Division Y has asked Division X of the same company to supply it with 7,800 units of part L763 this year to use in one of its products. Division Y has received a bid from an outside supplier for the parts at a price of $47 per unit. Division X has the capacity to produce 31,200 units of part L763 per year. Division X expects to sell 28,080 units of part L763 to outside customers this year at a price of $50.80 per unit. To fill the order from Division Y, Division X would have to cut back its sales to outside customers. Division X produces part L763 at a variable cost of $39 per unit. The cost of packing and shipping the parts for outside customers is $2 per unit. These packing and shipping costs would not have to be incurred on sales of the parts to Division Y. Required:
a. What is the range of transfer prices within which both the Divisions' profits would increase as a result of agreeing to the transfer of 7,800 parts this year from Division X to Division Y? (Round your final answers to 2 decimal places.)
b. Is it in the best interests of the overall company for this transfer to take place? Yes No
Answer for a)
The transfer price>variable costs+opportunity cost
Opportunity cost:
(variable cost for lost sales×lost sales)/total transfer
Lost sales is sales which are to be forgo for transfers.

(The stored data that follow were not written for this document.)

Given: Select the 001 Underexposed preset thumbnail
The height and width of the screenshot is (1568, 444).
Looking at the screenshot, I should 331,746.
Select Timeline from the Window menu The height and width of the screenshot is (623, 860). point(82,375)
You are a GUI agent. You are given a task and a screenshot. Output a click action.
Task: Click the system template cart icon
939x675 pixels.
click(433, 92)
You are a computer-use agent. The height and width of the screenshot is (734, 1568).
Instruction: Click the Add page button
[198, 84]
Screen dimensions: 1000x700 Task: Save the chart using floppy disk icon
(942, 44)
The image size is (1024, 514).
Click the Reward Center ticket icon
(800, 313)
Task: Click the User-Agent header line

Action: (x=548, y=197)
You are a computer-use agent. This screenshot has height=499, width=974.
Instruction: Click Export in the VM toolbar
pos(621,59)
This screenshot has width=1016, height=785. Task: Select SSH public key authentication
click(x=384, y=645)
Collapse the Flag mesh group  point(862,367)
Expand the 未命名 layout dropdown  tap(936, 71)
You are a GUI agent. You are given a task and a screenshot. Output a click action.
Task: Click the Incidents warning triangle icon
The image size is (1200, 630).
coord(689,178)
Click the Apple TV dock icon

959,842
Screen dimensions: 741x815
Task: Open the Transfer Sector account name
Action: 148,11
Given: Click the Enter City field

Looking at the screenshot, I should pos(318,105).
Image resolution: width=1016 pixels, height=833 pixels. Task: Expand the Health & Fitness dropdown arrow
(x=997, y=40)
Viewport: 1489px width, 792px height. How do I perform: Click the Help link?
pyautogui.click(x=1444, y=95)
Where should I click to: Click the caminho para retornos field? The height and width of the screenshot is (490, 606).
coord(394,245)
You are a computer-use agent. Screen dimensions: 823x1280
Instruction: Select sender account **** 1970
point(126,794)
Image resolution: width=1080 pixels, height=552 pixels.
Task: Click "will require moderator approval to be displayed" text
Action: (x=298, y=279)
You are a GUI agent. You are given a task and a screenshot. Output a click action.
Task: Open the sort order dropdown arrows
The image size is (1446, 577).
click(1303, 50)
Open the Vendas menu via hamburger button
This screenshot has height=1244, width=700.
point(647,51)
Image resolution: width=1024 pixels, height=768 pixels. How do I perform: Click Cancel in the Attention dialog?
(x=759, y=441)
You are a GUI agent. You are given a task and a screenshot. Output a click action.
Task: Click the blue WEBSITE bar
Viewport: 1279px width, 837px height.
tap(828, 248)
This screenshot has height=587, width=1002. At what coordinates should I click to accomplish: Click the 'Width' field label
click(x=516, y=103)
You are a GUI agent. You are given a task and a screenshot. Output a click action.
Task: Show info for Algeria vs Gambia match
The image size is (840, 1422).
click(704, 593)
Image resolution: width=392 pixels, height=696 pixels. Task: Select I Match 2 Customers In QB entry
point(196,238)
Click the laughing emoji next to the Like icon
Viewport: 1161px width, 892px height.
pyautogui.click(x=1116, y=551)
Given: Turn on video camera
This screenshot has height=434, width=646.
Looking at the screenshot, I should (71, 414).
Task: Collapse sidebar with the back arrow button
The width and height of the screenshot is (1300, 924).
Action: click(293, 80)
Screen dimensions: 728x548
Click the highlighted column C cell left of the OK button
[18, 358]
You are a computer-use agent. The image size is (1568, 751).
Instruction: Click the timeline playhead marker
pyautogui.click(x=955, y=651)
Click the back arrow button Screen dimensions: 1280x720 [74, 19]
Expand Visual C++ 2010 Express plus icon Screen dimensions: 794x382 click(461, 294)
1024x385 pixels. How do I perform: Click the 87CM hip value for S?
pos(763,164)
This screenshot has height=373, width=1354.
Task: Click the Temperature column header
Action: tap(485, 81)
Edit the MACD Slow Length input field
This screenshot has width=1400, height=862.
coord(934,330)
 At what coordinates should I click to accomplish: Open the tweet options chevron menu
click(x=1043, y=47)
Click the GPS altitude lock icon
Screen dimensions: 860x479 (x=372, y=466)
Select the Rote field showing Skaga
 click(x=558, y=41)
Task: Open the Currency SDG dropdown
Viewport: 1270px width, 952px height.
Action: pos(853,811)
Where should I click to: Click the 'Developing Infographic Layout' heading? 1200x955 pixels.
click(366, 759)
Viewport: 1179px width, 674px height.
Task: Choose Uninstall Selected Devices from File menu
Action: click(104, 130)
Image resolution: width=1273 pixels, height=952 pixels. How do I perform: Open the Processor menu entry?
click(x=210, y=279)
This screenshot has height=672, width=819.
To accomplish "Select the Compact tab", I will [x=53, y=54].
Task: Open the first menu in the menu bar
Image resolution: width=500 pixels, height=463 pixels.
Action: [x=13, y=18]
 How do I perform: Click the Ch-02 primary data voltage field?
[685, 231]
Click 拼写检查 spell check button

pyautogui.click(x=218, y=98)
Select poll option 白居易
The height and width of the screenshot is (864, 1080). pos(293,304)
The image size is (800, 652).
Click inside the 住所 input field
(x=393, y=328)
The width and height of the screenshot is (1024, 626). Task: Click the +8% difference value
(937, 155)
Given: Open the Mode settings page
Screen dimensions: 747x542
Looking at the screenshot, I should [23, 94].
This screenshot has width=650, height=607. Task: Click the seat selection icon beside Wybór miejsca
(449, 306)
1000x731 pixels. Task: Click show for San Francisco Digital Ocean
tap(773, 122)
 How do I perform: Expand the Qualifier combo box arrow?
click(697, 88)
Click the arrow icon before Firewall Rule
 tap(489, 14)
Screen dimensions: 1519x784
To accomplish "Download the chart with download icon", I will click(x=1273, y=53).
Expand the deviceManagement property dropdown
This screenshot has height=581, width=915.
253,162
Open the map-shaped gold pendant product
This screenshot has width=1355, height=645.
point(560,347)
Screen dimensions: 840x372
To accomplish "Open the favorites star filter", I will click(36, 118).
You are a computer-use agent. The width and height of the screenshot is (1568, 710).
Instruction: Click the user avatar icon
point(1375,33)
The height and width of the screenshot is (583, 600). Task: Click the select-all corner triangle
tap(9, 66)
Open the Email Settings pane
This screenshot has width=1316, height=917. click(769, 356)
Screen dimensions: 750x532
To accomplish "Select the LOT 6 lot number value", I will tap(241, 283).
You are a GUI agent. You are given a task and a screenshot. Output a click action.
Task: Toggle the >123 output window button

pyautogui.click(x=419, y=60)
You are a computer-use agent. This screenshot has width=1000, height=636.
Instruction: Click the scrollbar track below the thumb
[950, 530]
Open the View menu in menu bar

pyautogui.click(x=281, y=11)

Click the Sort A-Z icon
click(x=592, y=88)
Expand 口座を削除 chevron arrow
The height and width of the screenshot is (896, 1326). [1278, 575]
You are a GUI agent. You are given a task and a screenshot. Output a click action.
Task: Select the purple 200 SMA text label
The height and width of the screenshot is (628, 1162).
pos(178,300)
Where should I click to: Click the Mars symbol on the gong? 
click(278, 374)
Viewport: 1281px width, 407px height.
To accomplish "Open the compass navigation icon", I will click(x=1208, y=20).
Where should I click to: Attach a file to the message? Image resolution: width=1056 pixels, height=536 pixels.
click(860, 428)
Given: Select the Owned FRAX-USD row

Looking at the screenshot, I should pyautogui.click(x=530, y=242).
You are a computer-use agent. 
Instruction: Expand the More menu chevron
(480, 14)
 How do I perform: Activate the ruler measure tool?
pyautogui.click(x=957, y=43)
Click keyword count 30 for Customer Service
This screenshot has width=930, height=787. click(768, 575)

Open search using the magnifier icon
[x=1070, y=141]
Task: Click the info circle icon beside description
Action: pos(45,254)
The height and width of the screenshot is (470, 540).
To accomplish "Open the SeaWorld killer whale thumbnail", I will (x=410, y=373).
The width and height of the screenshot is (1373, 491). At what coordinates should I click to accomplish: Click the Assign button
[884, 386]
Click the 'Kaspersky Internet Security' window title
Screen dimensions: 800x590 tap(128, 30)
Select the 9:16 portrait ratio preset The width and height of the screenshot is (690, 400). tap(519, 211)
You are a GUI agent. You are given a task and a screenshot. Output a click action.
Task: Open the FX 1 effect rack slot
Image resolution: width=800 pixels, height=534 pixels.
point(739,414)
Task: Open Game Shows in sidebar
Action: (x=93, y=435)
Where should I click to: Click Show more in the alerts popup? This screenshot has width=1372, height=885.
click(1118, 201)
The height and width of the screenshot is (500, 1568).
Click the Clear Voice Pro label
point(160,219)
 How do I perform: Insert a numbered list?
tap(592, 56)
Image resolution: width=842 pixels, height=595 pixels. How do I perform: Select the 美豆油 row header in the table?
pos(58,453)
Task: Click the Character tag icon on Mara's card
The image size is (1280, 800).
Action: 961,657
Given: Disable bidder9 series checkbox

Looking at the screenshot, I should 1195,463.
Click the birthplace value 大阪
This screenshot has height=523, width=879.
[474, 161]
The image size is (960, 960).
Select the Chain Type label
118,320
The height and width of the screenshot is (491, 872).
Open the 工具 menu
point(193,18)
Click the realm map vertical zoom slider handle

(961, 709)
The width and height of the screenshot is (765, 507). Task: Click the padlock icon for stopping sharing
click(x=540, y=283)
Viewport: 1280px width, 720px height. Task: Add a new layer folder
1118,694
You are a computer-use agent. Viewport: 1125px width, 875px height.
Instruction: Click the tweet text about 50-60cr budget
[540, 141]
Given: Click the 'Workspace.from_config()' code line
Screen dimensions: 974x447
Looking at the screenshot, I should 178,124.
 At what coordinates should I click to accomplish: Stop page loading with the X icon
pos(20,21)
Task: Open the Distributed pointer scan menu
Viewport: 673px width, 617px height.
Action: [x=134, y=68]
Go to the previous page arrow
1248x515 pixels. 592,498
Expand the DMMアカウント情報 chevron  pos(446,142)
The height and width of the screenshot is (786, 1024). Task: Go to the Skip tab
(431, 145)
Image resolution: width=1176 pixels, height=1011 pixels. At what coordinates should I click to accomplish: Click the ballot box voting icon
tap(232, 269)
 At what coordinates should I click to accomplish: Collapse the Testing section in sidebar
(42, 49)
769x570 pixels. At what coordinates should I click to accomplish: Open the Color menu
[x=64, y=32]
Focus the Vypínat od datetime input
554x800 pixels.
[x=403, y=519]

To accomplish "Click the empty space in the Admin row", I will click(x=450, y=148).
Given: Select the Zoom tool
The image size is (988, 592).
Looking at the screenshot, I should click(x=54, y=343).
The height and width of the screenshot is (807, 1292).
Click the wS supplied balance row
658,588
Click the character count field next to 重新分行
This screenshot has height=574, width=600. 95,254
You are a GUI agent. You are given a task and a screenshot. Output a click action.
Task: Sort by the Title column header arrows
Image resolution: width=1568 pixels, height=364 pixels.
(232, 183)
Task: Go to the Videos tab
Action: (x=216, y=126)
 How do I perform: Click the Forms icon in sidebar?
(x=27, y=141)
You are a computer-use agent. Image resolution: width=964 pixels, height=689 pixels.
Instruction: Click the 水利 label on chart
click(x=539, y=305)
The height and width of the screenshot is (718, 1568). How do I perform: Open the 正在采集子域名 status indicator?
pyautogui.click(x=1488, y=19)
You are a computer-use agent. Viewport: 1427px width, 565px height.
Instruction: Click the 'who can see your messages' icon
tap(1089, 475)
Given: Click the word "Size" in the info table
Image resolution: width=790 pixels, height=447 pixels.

Here with the capacity,they can only produce 3120 units(i.e 31200 units-28080 units) hence they need to forgo 4680 units (I.e 7800units-3120units) to fulfill the transfer.
Opportunity cost:($50.8-$39-$2)×4680 units/7800 units
=$5.88
Transfer price>$39+$5.88=$44.88
Answer for b)
I will say yes as if division Y purchased it from outside supplier he have to pay additionally $2.12($47-$44.88).Hence,if it pruchased from Division X both the division can gain.